La peligrosa obsesión saudí
Ian Vásquez dice que la ayuda que EE.UU. le proporciona a Arabia Saudí en su guerra en Yemen no solo traiciona los valores que supuestamente representa esa nación sino que también fomenta el odio hacia EE.UU.
Por Ian Vásquez
El brutal asesinato del periodista disidente Jamal Khashoggi en manos de agentes del Estado Saudí pone de relieve la relación enfermiza entre EE.UU. y el reinado árabe. Si alguna vez tuvo sentido la alianza entre los dos países, ya se ha vuelto difícil de justificar desde el punto de vista estadounidense.
La relación de la democracia de EE.UU. con la dictadura de Arabia Saudí siempre ha sido problemática, pues los valores liberales que Washington dice representar entran en conflicto con los intereses que dice querer promover. Esos intereses tienen que ver con la seguridad estadounidense, la estabilidad de Medio Oriente y la política energética de EE.UU.
Con la llegada al poder del príncipe heredero Mohammed bin Salman (MBS) el año pasado, el autoritarismo del régimen se fortaleció y sus intervenciones regionales agresivas se incrementaron. El comportamiento de MBS, cada vez más atrevido y tiránico, ha hecho que hasta cierta parte del ‘establishment’ washingtoniano empiece a cuestionar el apoyo prácticamente incondicional que le ha dado al reinado durante décadas.
Las versiones oficiales saudíes sobre cómo murió Khashoggi en el consulado de Estambul han cambiado tantas veces, por ejemplo, que, más allá del presidente Donald Trump, hay poca gente que las cree.
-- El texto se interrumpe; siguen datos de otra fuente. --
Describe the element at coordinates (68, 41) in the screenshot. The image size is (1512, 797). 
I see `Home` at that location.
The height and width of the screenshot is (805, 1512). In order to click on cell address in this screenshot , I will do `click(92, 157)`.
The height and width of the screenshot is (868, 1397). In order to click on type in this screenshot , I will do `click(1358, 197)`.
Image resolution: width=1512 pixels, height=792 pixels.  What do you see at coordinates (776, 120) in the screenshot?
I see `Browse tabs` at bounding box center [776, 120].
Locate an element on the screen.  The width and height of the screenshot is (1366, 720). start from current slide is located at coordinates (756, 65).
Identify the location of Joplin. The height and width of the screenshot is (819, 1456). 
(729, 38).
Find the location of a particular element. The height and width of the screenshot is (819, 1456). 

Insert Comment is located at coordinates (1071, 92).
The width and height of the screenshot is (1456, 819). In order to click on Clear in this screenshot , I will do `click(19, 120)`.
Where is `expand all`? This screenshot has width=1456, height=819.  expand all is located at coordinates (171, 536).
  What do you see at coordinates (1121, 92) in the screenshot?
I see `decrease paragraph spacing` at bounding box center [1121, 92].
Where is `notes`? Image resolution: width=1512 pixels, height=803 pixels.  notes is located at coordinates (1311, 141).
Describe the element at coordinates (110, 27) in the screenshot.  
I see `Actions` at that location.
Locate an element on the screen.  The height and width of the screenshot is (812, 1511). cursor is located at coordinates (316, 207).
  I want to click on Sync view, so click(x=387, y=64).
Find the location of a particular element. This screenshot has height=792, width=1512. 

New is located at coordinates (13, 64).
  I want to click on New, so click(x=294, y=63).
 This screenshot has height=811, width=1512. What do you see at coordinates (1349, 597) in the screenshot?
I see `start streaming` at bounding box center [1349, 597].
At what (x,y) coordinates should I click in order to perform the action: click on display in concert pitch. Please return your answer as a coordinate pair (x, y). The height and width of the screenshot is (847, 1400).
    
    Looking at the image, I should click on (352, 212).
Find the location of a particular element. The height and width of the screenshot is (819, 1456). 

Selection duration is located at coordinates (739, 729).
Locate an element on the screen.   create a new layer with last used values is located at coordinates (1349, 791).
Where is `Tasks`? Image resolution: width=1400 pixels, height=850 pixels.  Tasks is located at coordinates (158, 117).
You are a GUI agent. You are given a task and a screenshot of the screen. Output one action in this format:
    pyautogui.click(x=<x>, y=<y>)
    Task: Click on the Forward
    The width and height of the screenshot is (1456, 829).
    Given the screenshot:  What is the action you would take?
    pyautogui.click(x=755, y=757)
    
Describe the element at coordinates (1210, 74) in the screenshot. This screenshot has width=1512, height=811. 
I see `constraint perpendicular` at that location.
Queda poca duda de que el homicidio lo ordenó MBS. El príncipe heredero también ha secuestrado a enemigos políticos saudíes en el extranjero. El año pasado hasta secuestró al primer ministro libanés en un intento por destituirlo.
MBS ha sido especialmente cruel respecto a la guerra saudí en Yemen, donde ha masacrado a estudiantes de primaria y secundaria como parte de su estrategia militar. Esto también ha sido un problema para EE.UU. porque, al ser su aliado, apoya esa guerra con equipo y logística. Sucede que las alianzas implican costos. En este caso, el costo para EE.UU. es verse involucrado en una guerra que ha causado la crisis humanitaria más grande del mundo, según las Naciones Unidas. Yemen ha sufrido la peor epidemia de cólera en la historia, millones de yemeníes han sido desplazados y la hambruna afecta a 13 millones de personas. La ONU alerta que podría convertirse en el peor caso de hambruna en un siglo.
La ayuda que EE.UU. le brinda a Arabia Saudí en esa guerra no solo traiciona los valores que supuestamente representa, convirtiéndolo en hipócrita, sino que también fomenta un odio hacia EE.UU. que los movimientos islámicos extremistas fácilmente explotan. Las alianzas que Washington mantiene con los regímenes dictatoriales de Medio Oriente atentan contra su seguridad, en vez de fortalecerla.
Se dice que Arabia Saudí por lo menos es un fiel aliado contra Irán. Pero si se le acusa a Irán de promover la inestabilidad política en la región, apoyar a grupos terroristas y oprimir a su propio pueblo a la vez de imponer un islamismo radical, Arabia Saudí no es diferente. Con dinero público y privado, el reinado promueve el extremismo alrededor del mundo, incluso en EE.UU., y su política exterior ha desestabilizado la región por largo tiempo.
La importancia de Arabia Saudí también ha cambiado respecto al petróleo. Este año, EE.UU. se convirtió en el primer productor mundial, reduciendo así su dependencia del país árabe. En todo caso, el mercado de petróleo es global y el crudo solo le resulta valioso a los saudíes si lo venden. Si retienen la producción y se eleva el precio, será la revolucionaria industria estadounidense de ‘fracking’ la que se beneficie, pues estimulará más producción e innovación.
La influencia de Arabia Saudí en la geopolítica está destinada a seguir cayendo y es un buen momento para que EE.UU. finalmente deje atrás su peligrosa obsesión con esa alianza.
Este artículo fue publicado originalmente en El Comercio (EE.UU.) el 23 de octubre de 2018.